Royal Bank of Scotland said it will return to selling interest-only mortgages after scrapping the riskier loans in the wake of the financial crisis.

RBS will offer the loans to wealthier customers with strict lending criteria from Sept. 21, the Edinburgh-based company said in a statement on Thursday.

The bank, 73 percent owned by the government, was among major British lenders including Nationwide Building Society to stop selling interest-only mortgages in 2012 amid scrutiny from regulators, as some borrowers struggled to make repayments during the financial crisis. The loans can carry higher risk because they can leave homeowners facing a jump in their bills down the road.

"We are re-entering this market due to customer demand," Lloyd Cochrane, head of mortgages and protection for RBS and its NatWest consumer unit, said in the statement. "We will keep in touch with our customers to support them to stay on track with repaying their mortgage."

The bank will only offer the loans to customers who earn at least 100,000 pounds ($155,000) per year, excluding bonuses and with a maximum loan-to-value of 75 percent. The lender will also require an "acceptable repayment strategy" from borrowers, according to the statement.

About 1 million Britons could have their homes repossessed because they have no way of paying off their interest-only mortgages, the U.K.'s Citizens Advice Bureau said last week. The products have "forced many into a financial black hole," Chief Executive Officer Gillian Guy said.

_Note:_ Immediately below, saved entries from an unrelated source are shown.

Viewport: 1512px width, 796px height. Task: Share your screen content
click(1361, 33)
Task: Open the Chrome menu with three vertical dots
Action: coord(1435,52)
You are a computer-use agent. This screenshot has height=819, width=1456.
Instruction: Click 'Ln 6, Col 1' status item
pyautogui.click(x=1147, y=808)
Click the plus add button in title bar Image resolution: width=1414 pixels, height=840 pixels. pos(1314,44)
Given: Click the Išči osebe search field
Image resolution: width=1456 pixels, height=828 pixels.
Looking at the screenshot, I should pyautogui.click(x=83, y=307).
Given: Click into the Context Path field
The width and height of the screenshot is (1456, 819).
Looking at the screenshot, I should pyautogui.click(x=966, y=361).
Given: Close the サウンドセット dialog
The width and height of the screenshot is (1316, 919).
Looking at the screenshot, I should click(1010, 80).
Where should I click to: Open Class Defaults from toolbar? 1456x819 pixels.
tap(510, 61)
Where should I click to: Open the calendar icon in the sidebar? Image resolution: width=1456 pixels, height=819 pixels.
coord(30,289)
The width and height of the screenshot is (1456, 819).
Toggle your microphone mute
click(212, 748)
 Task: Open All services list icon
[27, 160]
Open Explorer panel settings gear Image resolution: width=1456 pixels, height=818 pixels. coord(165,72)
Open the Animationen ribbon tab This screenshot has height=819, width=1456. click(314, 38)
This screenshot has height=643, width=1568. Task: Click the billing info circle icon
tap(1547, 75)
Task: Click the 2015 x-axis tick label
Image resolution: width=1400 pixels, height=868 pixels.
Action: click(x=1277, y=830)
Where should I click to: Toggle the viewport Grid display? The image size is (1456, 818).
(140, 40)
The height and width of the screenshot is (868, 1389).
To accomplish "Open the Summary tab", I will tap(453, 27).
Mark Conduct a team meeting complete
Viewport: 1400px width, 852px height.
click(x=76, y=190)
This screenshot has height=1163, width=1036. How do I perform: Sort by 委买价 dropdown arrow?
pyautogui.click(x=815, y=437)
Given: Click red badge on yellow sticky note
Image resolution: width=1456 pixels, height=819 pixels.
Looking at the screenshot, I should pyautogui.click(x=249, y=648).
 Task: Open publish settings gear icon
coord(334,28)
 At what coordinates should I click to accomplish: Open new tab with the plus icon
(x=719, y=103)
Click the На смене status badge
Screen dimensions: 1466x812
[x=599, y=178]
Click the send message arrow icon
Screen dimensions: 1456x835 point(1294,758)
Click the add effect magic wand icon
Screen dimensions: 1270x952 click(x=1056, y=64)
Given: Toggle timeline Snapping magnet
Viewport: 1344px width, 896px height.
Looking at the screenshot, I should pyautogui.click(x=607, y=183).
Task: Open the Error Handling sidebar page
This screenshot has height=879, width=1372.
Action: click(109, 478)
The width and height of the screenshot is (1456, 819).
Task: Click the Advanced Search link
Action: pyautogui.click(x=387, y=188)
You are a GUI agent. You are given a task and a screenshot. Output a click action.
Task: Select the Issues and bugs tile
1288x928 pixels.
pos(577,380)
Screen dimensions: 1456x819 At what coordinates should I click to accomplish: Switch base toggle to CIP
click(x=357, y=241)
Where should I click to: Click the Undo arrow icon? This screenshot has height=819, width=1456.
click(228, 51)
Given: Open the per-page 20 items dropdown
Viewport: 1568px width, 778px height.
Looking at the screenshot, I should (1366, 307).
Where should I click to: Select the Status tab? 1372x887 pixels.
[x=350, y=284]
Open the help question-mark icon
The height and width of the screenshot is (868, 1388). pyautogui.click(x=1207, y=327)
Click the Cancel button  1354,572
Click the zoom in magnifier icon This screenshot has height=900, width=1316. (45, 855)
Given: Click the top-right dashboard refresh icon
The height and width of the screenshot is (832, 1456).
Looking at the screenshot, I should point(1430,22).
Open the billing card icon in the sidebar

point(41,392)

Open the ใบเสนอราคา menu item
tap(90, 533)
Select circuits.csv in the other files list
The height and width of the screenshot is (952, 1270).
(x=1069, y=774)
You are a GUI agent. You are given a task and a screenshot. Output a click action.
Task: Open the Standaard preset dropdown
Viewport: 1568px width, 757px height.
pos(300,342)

Chief Executive Officer Ross McEwan is looking to expand in mortgages as part of his plan to focus on U.K. and Irish consumer and commercial lending while shedding operations overseas.

Mortgages are a "key area of growth for us," he said on a call with analysts at the bank's first-half results presentation in July. RBS has been growing in this market for years, though it's "still weak for the size of the bank we are and for the customer base we have," McEwan said. "We believe that, with the right capability and service delivery, we can grow this safely."